◆ **Work to complete**: Please reproduce the listing below from its first line up to and including the line with "[x=273, y=427]".

◆ **Data extract**:
★ ★ ★ ★ ★

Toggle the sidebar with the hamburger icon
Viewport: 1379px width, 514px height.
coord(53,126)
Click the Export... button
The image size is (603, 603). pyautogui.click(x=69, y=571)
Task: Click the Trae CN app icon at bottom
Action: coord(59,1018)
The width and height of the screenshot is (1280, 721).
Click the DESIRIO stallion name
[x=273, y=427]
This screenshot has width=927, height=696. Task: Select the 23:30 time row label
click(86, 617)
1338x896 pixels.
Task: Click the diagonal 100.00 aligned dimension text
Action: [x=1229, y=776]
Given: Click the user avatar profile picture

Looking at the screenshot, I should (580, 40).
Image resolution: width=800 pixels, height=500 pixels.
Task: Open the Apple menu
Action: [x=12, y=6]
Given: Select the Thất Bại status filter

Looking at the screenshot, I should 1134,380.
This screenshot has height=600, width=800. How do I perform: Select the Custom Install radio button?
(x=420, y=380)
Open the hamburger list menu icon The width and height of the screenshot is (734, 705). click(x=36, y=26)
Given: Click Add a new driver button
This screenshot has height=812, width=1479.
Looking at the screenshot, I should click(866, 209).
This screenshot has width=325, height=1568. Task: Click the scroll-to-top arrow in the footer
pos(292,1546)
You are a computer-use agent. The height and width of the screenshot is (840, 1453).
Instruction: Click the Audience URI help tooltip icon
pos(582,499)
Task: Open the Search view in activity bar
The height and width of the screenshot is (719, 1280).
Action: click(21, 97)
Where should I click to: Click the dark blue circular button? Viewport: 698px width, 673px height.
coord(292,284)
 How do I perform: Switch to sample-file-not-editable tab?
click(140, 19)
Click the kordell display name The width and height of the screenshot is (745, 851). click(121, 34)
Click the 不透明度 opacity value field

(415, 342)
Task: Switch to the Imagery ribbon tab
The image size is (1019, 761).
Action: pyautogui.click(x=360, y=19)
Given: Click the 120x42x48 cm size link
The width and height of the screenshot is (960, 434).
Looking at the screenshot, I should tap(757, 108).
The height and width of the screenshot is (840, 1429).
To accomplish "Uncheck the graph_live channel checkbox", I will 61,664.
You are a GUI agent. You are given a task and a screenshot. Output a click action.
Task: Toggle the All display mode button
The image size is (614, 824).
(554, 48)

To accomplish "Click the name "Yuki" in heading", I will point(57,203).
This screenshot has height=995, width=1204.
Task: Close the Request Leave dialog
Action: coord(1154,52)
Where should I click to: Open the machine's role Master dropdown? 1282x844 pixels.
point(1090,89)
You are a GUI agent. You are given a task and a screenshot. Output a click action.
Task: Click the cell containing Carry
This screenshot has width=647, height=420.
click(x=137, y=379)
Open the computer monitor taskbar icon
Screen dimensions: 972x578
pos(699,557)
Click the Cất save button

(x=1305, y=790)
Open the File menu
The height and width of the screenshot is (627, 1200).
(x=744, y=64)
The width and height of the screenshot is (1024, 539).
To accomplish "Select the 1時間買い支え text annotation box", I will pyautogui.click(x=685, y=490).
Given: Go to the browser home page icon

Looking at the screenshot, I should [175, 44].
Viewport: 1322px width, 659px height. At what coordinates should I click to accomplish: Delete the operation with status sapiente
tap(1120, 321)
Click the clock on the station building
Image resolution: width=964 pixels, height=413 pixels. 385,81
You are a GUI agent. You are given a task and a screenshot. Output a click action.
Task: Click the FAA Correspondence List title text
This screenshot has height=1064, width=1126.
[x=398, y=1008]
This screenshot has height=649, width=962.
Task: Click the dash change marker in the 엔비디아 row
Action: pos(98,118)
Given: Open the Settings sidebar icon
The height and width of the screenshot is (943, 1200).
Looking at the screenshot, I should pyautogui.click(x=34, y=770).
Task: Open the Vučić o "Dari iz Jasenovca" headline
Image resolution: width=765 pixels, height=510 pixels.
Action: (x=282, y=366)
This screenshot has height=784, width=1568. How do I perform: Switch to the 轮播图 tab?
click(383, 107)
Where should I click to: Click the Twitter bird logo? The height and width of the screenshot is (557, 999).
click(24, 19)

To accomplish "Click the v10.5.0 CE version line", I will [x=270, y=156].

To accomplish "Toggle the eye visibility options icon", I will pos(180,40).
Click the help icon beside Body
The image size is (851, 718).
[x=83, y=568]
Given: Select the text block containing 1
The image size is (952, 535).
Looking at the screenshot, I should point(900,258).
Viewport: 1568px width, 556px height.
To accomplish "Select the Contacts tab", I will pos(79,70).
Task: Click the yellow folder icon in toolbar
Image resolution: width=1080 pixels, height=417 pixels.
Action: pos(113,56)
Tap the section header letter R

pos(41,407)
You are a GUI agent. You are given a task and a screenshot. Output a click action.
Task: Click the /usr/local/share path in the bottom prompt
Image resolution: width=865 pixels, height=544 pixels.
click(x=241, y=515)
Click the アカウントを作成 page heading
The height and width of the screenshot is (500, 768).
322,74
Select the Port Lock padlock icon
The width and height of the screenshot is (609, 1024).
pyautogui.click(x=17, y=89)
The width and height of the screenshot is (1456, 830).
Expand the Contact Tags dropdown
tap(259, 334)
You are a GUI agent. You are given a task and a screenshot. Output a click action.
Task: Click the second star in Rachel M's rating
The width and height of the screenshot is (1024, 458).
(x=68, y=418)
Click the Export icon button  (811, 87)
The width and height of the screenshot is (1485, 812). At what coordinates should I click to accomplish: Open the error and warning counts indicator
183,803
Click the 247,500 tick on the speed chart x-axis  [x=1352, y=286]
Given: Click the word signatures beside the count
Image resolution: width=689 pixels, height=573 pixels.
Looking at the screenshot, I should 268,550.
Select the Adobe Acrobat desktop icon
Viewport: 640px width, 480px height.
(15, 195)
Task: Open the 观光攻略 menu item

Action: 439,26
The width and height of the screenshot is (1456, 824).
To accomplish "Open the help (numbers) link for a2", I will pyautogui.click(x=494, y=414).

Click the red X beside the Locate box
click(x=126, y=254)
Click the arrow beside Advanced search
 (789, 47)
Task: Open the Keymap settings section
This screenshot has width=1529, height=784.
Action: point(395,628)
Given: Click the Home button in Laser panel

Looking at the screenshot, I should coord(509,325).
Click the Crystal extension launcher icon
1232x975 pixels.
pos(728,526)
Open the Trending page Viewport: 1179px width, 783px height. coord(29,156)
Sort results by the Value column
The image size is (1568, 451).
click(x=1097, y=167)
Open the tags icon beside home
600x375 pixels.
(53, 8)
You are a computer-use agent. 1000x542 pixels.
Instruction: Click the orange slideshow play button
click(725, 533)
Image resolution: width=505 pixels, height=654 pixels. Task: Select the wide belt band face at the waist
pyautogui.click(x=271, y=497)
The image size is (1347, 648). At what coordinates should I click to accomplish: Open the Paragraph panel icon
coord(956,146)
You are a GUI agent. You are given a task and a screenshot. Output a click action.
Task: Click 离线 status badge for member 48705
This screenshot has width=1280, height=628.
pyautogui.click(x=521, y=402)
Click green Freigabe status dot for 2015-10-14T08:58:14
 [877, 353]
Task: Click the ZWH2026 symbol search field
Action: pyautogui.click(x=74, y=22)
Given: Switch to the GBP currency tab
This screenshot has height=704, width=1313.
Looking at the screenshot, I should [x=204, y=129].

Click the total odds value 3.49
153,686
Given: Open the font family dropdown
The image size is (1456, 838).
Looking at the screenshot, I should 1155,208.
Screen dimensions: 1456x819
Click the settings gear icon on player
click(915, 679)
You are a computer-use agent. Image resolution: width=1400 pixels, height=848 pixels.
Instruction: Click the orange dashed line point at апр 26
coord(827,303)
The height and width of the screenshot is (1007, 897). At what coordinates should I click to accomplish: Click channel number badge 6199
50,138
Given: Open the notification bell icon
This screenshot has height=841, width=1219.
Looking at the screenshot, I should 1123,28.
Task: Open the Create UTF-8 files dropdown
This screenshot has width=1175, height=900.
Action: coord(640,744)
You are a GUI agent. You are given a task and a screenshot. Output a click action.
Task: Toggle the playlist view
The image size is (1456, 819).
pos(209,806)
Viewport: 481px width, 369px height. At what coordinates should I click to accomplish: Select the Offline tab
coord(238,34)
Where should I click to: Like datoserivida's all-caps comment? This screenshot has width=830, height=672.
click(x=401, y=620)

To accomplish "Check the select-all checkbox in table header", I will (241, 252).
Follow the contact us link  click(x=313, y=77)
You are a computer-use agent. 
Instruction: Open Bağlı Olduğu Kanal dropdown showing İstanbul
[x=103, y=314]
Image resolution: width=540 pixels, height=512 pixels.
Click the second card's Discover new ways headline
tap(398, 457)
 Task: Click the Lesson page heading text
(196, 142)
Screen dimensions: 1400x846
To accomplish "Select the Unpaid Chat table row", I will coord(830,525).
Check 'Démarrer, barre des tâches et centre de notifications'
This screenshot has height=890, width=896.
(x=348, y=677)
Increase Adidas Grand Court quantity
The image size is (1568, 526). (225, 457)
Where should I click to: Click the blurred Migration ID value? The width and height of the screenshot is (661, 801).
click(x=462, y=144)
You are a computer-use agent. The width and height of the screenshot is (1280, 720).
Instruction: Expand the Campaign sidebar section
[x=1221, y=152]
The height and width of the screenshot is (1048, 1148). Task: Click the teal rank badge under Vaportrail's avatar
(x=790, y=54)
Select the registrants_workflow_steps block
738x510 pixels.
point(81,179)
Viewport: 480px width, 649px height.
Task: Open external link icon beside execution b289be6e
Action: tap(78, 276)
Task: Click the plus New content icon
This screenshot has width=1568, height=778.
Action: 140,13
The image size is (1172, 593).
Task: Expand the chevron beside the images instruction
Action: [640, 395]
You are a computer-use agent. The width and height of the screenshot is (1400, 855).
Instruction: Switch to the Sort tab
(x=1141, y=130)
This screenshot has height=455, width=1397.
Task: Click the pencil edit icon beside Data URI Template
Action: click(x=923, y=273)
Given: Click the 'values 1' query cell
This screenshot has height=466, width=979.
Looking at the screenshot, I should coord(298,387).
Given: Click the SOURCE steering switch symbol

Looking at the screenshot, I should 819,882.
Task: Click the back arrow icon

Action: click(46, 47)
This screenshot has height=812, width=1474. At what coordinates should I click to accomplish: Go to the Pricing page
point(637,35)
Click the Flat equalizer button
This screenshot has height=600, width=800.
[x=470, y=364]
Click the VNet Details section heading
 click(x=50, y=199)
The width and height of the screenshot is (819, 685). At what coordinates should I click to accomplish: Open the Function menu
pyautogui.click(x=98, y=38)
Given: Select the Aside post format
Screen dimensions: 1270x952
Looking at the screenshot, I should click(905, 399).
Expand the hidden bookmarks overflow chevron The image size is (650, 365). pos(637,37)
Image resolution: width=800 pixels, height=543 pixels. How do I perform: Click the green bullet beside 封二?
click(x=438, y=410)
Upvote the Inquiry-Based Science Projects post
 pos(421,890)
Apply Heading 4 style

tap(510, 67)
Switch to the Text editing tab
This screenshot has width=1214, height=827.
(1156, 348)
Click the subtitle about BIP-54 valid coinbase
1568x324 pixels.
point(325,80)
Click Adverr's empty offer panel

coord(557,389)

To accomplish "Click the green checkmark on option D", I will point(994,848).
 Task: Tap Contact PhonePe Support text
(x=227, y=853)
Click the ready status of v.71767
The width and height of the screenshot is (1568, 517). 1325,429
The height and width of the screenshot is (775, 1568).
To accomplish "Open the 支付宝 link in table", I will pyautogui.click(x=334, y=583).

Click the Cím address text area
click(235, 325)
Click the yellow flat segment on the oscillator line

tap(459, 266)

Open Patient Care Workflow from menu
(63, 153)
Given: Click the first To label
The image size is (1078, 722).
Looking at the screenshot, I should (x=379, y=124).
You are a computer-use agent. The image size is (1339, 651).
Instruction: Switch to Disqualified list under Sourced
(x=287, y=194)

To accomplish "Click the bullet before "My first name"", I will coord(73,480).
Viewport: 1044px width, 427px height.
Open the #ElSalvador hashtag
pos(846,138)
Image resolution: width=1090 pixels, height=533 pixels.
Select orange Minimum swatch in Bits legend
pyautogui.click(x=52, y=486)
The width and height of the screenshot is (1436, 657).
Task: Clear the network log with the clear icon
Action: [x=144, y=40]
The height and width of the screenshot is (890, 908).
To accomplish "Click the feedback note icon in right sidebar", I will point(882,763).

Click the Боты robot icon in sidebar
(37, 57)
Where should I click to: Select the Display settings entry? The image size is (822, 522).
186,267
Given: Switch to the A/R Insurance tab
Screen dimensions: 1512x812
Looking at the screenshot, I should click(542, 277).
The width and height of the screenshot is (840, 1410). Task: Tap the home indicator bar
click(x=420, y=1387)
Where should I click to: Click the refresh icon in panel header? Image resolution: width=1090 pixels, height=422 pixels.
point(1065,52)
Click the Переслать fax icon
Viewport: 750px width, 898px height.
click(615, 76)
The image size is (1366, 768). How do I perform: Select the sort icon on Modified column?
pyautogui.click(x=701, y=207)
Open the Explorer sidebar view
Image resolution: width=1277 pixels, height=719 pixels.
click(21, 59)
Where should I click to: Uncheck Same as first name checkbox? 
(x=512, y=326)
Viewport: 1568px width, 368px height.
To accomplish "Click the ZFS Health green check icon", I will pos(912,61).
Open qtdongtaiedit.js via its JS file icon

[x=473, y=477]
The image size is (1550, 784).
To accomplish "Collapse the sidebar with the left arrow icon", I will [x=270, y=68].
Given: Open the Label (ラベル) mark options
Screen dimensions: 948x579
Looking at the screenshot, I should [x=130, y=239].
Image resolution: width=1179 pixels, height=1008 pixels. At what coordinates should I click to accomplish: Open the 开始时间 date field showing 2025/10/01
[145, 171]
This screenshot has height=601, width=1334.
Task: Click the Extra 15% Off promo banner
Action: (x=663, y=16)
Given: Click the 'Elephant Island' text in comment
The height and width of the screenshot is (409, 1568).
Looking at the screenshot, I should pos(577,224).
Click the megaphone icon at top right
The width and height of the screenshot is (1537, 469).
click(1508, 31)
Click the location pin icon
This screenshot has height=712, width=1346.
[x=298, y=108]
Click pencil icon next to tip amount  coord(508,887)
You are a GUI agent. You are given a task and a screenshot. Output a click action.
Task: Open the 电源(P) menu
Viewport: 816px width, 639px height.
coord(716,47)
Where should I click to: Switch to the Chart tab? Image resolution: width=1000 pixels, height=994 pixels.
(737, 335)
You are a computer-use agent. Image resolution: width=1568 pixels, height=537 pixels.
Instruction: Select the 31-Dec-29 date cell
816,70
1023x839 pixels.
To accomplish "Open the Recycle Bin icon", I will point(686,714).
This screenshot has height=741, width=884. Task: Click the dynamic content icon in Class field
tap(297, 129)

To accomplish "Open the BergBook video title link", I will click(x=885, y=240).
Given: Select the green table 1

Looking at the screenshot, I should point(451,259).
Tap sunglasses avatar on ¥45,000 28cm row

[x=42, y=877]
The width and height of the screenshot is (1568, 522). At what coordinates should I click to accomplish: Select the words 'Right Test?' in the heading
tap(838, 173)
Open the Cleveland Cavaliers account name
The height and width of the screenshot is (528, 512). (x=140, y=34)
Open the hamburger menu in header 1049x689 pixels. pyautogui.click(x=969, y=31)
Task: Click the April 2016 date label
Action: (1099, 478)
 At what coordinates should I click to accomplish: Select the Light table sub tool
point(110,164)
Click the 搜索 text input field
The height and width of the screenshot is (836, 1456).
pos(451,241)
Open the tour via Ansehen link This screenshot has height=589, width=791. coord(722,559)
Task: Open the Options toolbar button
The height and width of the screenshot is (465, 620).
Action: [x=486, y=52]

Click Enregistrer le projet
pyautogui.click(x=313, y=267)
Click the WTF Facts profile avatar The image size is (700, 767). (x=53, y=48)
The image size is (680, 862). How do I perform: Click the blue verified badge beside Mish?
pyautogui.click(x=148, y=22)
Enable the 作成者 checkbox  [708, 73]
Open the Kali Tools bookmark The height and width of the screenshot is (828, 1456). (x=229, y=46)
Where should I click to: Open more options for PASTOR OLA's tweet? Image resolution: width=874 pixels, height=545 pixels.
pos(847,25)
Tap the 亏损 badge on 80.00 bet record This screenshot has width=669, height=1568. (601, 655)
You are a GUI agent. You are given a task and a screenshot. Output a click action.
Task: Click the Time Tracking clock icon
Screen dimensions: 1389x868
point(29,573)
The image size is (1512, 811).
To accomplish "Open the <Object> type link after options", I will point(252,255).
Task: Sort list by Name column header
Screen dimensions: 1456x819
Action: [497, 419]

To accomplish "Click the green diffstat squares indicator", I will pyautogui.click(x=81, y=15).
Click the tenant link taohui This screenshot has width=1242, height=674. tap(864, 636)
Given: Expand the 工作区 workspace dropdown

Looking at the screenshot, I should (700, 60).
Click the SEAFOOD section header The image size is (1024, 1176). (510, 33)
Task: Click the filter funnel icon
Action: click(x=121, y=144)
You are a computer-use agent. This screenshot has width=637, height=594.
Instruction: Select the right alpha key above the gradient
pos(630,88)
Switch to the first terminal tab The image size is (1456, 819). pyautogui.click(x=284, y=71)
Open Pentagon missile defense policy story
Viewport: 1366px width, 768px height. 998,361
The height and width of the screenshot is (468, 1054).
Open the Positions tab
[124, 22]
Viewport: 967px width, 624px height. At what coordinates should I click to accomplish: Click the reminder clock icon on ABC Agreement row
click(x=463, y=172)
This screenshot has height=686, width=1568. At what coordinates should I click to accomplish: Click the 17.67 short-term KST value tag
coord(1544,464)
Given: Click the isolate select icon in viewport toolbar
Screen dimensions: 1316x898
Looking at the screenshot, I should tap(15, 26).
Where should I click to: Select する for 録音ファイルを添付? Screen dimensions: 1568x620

★ ★ ★ ★ ★

◆ **Solved problem**:
Toggle the sidebar with the hamburger icon
Viewport: 1379px width, 514px height.
coord(53,126)
Click the Export... button
The image size is (603, 603). pyautogui.click(x=69, y=571)
Task: Click the Trae CN app icon at bottom
Action: coord(59,1018)
The width and height of the screenshot is (1280, 721).
Click the DESIRIO stallion name
[x=273, y=427]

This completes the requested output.